#### Do this:
Rewrite these lines with "Eraser" changed to "Pencil", leaving everything else as it is.

-------

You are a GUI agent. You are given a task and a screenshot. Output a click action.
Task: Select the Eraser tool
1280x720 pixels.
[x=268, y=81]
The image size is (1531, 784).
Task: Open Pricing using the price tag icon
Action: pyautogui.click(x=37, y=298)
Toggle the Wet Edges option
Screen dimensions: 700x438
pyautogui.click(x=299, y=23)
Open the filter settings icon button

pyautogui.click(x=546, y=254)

-------

#### Finished task:
You are a GUI agent. You are given a task and a screenshot. Output a click action.
Task: Select the Pencil tool
1280x720 pixels.
[x=268, y=81]
The image size is (1531, 784).
Task: Open Pricing using the price tag icon
Action: pyautogui.click(x=37, y=298)
Toggle the Wet Edges option
Screen dimensions: 700x438
pyautogui.click(x=299, y=23)
Open the filter settings icon button

pyautogui.click(x=546, y=254)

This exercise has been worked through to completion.